GIVEN TEXT:
--------

It’s been nearly two years since we saw the first 2TB drives hit the market. You’d think we would have gotten 3TB drives months ago. It’s not that hard, is it? Turns out, it’s pretty complicated. We’ll get into all that in a second, but in the meantime, here’s what you need to know: Western Digital’s new 3TB Caviar Green drive is the first internal bootable 3TB drive to hit the market. It’s not the first 3TB drive—Western Digital and Seagate both have external versions—but it is the first bootable 3TB drive.

So, why are we only now seeing bootable 3TB drives? Because most computers are running on kludged-together legacy systems, that’s why! Hard drives have historically been divided into 512-bit sectors. Your drive’s master boot record, which tells the BIOS where everything is on a given drive, is 32-bit, so it can only address a number of sectors equal to one 32-bit integer’s worth. Two to the 32nd power is 4,294,967,296; multiply that by 512 bytes and you get 2.19TB, which is how big a partition can be before the MBR runs out of room to figure out where everything is. To overcome this obstacle, your PC needs to meet a laundry list of requirements: It needs a 64-bit OS, a motherboard that supports UEFI (the successor to the BIOS), and support for GPT partitions rather than MBR.

--------

ASSIGNMENT: Reproduce word for word the part of the 3TB drive article between "So, why are" and "rather than MBR.", inclusive.

THE DATA:
--------

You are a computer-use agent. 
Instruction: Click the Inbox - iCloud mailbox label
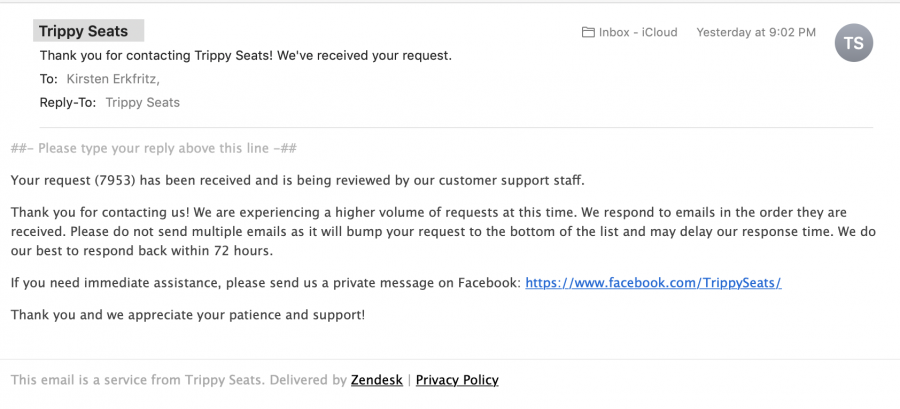point(638,32)
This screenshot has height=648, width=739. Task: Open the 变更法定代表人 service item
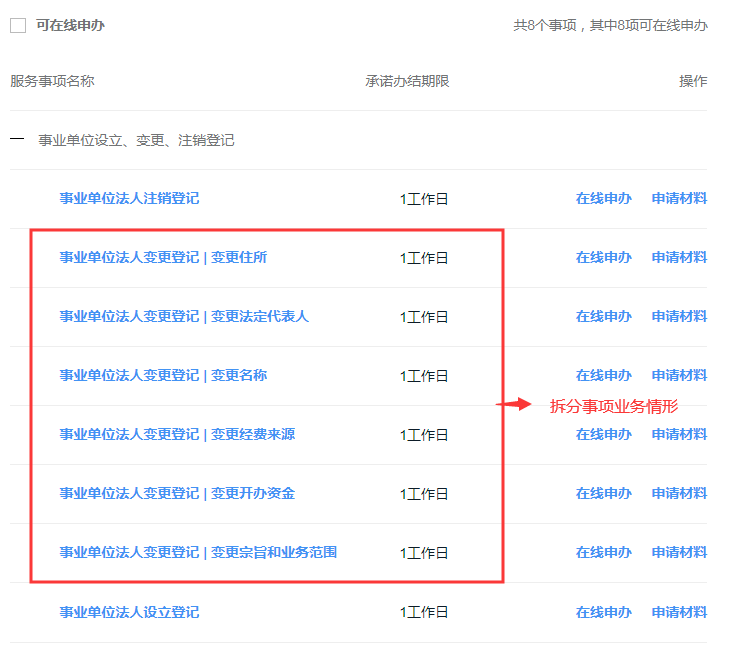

--------

COMPLETED TASK:
So, why are we only now seeing bootable 3TB drives? Because most computers are running on kludged-together legacy systems, that’s why! Hard drives have historically been divided into 512-bit sectors. Your drive’s master boot record, which tells the BIOS where everything is on a given drive, is 32-bit, so it can only address a number of sectors equal to one 32-bit integer’s worth. Two to the 32nd power is 4,294,967,296; multiply that by 512 bytes and you get 2.19TB, which is how big a partition can be before the MBR runs out of room to figure out where everything is. To overcome this obstacle, your PC needs to meet a laundry list of requirements: It needs a 64-bit OS, a motherboard that supports UEFI (the successor to the BIOS), and support for GPT partitions rather than MBR.